• _AIM_
Please give the records below as a JSON list of strings with one string per line and blank lines left out, using only the lines from the one containing "This screenshot has height=785, width=1512." through the one containing "click(508, 794)", both included.

────────

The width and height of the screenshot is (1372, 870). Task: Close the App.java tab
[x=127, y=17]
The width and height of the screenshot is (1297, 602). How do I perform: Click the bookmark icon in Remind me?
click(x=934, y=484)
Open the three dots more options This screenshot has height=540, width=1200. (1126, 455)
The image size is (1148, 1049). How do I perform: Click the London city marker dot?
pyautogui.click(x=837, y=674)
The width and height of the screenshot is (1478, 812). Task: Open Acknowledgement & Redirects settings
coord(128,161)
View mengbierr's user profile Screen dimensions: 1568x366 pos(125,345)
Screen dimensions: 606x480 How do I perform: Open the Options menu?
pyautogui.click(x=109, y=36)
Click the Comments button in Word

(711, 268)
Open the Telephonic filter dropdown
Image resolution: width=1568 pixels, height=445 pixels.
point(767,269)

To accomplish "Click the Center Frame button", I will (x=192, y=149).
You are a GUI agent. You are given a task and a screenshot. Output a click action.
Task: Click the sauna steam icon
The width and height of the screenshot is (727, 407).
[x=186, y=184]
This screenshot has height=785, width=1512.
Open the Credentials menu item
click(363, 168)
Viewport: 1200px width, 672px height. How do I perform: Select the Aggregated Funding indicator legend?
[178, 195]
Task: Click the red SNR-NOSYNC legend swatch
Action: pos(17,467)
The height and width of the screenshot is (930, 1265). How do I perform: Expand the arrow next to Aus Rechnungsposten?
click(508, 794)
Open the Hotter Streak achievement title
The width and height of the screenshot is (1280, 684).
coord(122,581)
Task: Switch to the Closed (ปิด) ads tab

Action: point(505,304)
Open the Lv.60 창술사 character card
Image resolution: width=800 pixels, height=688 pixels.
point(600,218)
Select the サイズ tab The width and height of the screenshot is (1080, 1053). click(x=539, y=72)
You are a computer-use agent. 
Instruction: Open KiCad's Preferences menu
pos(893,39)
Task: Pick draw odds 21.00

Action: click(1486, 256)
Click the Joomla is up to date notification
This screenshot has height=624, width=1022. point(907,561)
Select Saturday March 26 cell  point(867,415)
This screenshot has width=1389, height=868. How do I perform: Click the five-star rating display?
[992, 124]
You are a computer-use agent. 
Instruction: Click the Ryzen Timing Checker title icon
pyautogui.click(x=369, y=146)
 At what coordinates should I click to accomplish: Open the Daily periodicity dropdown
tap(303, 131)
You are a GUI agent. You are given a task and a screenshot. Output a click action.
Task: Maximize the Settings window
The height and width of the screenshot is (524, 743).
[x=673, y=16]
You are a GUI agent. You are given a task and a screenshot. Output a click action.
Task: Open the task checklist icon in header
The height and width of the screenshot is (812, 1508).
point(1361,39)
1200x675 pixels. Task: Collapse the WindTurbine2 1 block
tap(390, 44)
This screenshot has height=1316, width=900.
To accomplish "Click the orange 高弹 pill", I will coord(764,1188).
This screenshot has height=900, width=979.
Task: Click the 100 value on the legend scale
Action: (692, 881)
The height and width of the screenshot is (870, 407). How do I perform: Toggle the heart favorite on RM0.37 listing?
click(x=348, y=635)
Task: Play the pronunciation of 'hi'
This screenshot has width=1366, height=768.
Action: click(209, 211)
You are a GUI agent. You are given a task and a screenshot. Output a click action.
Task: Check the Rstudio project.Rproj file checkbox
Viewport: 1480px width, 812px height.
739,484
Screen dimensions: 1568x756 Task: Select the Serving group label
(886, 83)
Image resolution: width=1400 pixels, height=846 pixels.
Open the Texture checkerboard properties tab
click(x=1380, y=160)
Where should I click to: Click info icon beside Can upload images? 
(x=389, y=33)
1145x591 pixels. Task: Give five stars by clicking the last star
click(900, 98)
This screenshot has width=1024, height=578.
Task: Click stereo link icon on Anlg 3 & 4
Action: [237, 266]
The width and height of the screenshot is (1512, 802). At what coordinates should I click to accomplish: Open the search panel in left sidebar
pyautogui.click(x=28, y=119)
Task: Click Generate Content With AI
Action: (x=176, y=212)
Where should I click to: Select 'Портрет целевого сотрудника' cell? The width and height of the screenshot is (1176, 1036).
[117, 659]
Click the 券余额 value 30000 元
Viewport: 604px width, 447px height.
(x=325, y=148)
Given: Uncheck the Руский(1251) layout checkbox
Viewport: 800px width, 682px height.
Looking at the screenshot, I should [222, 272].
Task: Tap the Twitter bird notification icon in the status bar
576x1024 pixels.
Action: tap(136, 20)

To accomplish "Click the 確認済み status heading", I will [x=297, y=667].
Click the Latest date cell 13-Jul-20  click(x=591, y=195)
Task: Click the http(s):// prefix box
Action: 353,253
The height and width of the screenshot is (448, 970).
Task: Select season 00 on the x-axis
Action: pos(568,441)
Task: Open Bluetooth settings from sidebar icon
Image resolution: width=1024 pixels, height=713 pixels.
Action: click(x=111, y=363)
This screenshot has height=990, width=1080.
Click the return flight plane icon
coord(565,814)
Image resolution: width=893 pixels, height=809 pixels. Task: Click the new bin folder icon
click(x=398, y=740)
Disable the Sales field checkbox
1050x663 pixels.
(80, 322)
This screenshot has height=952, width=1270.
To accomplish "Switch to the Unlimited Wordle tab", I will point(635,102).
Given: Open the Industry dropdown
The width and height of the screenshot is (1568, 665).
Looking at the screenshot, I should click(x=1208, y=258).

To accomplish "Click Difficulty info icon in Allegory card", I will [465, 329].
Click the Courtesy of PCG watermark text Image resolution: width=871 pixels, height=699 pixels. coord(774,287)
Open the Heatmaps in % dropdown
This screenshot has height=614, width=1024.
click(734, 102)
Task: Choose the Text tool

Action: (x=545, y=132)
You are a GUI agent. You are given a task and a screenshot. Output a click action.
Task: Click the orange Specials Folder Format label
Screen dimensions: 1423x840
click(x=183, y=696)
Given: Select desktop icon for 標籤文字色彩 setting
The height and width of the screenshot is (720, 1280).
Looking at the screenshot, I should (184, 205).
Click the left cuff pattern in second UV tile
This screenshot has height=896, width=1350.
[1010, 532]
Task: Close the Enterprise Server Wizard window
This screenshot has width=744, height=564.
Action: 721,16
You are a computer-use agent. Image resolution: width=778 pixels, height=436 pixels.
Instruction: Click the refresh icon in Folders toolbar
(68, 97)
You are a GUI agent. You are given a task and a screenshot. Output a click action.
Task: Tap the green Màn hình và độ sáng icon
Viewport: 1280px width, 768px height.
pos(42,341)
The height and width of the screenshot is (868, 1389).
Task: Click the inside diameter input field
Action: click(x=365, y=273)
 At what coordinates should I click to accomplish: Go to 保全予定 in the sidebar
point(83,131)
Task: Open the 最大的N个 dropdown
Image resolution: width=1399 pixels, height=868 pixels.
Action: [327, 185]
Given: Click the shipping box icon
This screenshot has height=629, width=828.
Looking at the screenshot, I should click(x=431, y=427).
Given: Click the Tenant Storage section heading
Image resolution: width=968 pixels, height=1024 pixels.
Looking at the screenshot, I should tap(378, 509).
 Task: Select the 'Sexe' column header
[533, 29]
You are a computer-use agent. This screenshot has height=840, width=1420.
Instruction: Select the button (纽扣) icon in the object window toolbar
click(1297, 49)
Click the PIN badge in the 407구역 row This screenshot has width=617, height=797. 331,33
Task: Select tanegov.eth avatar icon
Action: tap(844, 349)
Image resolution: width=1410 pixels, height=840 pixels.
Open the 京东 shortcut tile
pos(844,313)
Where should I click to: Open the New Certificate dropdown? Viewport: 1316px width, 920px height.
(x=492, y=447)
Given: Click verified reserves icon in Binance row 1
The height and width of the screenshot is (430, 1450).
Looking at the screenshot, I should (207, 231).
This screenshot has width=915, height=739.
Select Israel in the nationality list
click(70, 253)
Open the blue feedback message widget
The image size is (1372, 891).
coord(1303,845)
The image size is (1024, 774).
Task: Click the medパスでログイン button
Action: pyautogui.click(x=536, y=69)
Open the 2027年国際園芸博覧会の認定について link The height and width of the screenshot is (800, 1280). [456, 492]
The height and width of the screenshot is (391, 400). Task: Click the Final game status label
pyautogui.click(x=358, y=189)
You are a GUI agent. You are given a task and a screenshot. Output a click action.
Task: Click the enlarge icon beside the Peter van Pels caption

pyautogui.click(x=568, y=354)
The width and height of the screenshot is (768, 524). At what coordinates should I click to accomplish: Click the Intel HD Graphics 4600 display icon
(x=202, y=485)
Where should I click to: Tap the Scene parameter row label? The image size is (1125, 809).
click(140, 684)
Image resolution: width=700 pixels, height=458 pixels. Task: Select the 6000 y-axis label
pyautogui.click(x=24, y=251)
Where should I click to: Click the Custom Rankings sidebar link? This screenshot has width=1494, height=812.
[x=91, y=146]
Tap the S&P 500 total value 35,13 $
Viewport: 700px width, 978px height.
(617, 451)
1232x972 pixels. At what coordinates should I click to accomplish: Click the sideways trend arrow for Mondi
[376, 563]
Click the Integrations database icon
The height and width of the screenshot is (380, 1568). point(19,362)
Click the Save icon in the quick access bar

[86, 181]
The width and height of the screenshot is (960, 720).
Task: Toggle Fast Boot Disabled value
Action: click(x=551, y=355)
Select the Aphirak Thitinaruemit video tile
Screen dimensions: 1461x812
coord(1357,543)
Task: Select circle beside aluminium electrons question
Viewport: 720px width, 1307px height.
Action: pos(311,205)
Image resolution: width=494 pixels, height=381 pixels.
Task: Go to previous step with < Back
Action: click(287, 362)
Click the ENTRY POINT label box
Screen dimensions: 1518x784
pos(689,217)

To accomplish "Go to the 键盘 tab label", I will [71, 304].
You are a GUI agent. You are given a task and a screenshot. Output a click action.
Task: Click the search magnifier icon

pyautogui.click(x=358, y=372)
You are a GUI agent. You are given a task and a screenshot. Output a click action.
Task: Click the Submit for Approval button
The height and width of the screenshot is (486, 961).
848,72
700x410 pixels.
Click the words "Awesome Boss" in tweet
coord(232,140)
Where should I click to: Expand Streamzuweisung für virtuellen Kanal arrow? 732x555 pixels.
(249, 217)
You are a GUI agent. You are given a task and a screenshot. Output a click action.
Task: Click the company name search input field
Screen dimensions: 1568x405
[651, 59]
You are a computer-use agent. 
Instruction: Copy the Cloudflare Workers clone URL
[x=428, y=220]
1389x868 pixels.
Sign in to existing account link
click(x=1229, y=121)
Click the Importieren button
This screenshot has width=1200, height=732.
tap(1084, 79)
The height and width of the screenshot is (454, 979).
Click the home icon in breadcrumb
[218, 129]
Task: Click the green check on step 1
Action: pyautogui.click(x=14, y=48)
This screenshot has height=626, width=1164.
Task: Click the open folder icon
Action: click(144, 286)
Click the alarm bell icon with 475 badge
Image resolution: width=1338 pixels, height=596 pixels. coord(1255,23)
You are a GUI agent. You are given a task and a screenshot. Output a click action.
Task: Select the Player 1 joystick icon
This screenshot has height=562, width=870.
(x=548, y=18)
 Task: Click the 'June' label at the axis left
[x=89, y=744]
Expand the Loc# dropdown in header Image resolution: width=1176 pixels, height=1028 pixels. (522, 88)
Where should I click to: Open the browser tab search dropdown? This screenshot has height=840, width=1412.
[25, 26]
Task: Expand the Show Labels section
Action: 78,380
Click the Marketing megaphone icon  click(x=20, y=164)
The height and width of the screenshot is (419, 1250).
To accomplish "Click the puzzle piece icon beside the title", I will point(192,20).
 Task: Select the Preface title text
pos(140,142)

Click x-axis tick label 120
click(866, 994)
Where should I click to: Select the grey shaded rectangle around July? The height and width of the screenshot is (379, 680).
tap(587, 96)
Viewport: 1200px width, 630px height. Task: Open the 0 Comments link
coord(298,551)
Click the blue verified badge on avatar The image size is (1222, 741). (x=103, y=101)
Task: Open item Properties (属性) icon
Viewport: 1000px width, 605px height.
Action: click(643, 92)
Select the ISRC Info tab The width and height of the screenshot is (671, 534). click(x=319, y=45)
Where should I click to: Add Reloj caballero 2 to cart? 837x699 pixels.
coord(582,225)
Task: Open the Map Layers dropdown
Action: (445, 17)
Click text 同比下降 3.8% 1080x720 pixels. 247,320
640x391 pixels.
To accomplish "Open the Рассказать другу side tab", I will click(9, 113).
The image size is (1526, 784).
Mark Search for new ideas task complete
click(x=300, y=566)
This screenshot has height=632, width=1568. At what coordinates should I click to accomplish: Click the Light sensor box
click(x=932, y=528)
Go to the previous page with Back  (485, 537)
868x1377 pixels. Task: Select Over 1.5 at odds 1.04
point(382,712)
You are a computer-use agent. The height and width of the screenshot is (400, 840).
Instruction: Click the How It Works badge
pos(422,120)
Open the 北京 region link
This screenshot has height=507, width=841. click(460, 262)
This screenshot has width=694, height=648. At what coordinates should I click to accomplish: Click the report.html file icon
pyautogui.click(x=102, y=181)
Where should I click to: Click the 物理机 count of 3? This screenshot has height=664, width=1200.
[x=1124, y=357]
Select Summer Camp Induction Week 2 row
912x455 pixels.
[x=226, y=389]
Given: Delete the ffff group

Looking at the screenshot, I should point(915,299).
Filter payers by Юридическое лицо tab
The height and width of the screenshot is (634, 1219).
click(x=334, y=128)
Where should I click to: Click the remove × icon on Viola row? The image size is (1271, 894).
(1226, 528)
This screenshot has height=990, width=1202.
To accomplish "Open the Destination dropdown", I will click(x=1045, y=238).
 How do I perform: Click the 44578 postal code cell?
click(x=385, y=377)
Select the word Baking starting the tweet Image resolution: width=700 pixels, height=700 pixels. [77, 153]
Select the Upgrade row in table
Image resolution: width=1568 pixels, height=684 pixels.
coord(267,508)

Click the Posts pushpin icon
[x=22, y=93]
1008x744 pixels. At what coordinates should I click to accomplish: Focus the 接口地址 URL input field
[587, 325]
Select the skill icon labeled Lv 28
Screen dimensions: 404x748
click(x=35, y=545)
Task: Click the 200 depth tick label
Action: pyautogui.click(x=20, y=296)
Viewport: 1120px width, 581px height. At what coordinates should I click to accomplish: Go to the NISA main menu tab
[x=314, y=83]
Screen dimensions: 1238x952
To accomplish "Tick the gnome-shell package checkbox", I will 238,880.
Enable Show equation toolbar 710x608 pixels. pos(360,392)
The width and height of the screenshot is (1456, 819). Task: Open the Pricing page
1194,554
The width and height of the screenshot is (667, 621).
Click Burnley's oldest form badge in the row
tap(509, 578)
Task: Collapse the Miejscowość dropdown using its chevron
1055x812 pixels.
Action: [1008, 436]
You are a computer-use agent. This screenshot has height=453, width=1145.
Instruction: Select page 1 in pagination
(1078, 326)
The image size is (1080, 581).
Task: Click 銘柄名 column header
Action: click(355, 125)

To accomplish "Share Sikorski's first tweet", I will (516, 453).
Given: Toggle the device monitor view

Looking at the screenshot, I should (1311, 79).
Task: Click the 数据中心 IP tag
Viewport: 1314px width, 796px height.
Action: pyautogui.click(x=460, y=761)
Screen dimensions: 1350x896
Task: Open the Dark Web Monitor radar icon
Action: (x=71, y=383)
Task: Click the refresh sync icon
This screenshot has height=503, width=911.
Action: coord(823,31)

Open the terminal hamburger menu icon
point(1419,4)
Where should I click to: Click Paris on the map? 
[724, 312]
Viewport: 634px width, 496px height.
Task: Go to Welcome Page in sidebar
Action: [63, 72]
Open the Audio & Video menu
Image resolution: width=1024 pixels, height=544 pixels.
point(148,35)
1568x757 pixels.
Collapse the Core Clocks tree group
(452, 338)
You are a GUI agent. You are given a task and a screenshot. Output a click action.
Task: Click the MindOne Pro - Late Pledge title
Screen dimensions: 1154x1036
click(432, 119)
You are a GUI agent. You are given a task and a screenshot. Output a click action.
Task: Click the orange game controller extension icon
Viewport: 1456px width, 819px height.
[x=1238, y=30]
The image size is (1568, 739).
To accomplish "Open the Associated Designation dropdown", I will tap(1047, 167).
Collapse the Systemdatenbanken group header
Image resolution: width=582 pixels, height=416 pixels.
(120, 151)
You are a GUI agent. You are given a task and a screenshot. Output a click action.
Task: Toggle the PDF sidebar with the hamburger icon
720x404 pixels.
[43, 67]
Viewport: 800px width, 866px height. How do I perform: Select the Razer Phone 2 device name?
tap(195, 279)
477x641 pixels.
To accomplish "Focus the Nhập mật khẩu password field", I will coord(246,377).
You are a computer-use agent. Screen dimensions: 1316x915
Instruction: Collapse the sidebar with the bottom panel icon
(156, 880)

────────

• _FINAL RESULT_
[
  "This screenshot has height=785, width=1512.",
  "Open the Credentials menu item",
  "click(363, 168)",
  "Viewport: 1200px width, 672px height. How do I perform: Select the Aggregated Funding indicator legend?",
  "[178, 195]",
  "Task: Click the red SNR-NOSYNC legend swatch",
  "Action: pos(17,467)",
  "The height and width of the screenshot is (930, 1265). How do I perform: Expand the arrow next to Aus Rechnungsposten?",
  "click(508, 794)"
]